There have been only nine Black U.S. senators since Reconstruction, and only two of those — Harris and former Illinois Sen. Carol Moseley Braun — have been women.

The 52-year-old Alsobrooks is serving her second term as county executive, following eight years as the top prosecutor in Prince George’s County, a majority-black suburban county outside Washington, D.C. She’s expected to quickly rack up endorsements from key Democrats and outside groups, including EMILY’s List, which backs Democratic women who support abortion rights.

“I get it: There aren’t a lot of people who like me in the U.S. Senate,” Alsobrooks says in a video launching her campaign. “People who live like, think like and who look like the people they are supposed to represent.
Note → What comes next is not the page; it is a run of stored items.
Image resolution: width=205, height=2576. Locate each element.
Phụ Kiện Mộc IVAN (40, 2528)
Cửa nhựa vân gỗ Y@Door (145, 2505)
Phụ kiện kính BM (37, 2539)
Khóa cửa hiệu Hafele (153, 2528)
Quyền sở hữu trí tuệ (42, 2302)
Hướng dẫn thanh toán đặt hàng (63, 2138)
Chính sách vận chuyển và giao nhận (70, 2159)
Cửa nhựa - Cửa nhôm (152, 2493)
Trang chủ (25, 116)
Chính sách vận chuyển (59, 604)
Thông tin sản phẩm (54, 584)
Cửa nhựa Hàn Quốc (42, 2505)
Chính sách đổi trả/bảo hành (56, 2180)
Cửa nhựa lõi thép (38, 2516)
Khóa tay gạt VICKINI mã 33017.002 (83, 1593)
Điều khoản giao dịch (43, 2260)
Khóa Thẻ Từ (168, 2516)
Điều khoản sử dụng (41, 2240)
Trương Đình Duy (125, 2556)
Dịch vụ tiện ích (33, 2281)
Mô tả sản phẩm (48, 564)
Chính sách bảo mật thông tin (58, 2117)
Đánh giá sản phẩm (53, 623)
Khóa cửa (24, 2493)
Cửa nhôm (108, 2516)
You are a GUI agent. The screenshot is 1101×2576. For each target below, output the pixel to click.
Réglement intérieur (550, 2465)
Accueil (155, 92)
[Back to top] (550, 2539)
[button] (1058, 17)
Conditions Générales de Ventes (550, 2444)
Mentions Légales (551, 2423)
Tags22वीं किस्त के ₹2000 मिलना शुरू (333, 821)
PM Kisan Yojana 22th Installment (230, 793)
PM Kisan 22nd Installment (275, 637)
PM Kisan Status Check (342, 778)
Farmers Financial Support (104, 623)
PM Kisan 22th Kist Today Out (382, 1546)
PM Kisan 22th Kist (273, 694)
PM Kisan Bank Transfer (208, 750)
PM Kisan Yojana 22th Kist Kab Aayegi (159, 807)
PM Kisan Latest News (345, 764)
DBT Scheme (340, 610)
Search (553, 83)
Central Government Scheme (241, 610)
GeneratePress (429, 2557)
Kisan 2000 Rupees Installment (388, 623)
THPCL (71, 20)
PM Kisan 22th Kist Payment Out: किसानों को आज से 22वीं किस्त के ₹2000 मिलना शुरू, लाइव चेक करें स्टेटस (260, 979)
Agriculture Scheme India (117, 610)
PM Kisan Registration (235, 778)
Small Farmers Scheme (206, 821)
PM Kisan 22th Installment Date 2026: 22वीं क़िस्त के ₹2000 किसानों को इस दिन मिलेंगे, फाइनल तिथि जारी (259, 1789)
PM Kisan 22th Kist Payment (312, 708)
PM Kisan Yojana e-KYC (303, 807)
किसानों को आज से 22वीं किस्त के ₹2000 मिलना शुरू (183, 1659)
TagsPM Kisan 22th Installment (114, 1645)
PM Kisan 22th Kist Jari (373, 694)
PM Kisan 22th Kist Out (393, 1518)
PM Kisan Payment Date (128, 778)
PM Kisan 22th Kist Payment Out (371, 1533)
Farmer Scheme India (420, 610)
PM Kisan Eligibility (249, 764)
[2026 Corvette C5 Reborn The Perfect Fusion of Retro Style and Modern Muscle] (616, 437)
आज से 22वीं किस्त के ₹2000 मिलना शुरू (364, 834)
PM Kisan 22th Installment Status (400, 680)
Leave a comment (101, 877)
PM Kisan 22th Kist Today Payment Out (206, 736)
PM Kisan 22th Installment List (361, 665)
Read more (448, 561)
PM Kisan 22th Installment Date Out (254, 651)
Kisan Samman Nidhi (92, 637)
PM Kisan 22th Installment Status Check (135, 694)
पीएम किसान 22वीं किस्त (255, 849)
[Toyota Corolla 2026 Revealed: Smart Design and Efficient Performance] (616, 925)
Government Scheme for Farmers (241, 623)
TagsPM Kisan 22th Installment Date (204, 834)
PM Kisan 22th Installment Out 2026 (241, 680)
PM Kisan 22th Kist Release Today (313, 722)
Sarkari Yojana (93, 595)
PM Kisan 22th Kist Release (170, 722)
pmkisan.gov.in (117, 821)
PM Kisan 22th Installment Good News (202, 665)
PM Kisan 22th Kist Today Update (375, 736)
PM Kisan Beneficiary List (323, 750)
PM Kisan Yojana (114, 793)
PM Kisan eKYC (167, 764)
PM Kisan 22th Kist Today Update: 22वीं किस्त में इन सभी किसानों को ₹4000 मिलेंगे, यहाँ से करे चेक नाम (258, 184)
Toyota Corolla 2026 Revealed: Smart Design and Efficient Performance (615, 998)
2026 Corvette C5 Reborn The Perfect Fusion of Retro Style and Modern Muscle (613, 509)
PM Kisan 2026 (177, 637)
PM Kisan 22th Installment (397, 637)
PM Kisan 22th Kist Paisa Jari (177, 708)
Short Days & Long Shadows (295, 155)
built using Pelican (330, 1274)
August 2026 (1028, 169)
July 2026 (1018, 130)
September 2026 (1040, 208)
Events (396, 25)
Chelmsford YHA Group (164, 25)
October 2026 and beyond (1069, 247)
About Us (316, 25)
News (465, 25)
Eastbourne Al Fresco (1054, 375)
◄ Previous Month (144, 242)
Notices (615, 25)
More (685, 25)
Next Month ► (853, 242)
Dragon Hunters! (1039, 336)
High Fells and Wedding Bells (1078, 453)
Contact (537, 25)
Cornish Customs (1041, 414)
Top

I’m running for Senate to be a voice for families like the ones I grew up with.”

Alsobrooks opens the video by recounting a harrowing story: A South Carolina’s sheriff’s deputy shot and killed her great-grandfather in the 1950s and threatened her mother, grandmother and great-grandmother , forcing them to flee the state and resettle in Maryland.

The support of EMILY’s List, which has a history of spending aggressively in primaries, could end up being crucial for Alsobrooks’ chances. Rep. David Trone, the co-founder of Total Wine and More and one of the wealthiest members of Congress, has already announced his own run for the seat. Trone has said he could spend up to $50 million of his own fortune on the race.

His campaign has already begun airing ads highlighting his pledge not to take campaign donations from political action committees or lobbyists, as well as his work to combat overdoses and overhaul the criminal justice system.

The seat is open following the retirement announcement of three-term Sen. Ben Cardin (D) earlier this month. Montgomery County Councilman Will Jawando, another Black candidate, has also announced a bid.

Rep. Jamie Raskin, who gained national attention for his role in President Donald Trump’s second impeachment trial and membership on the House committee investigating the Jan. 6, 2021, insurrection, is also considering a run.

Raskin would likely be the most progressive candidate in the Democratic primary, with Trone, Alsobrooks and Jawando all considered to be in the party’s ideological mainstream. All four candidates are also from the vote-rich D.C. suburbs, which leaves a potential opening for a Baltimore-based candidate. Baltimore County Executive Johnny Olszewski could fill that void.

Any Democratic primary victor would be a heavy favorite in the general election. President Joe Biden won Maryland by 33 percentage points in 2020.

Alsobrooks is not the only Black woman running for Senate this year, with Rep. Barbara Lee running to replace retiring Sen. Dianne Feinstein in California. Political forecasters, however, give Alsobrooks a much stronger chance of triumphing: Lee is running against two top-tier candidates, Reps. Katie Porter and Adam Schiff, and is not expected to attract as much institutional and establishment support as Alsobrooks.

Rep. Colin Allred, who is Black, is the leading Democratic candidate to challenge Sen. Ted Cruz in Texas.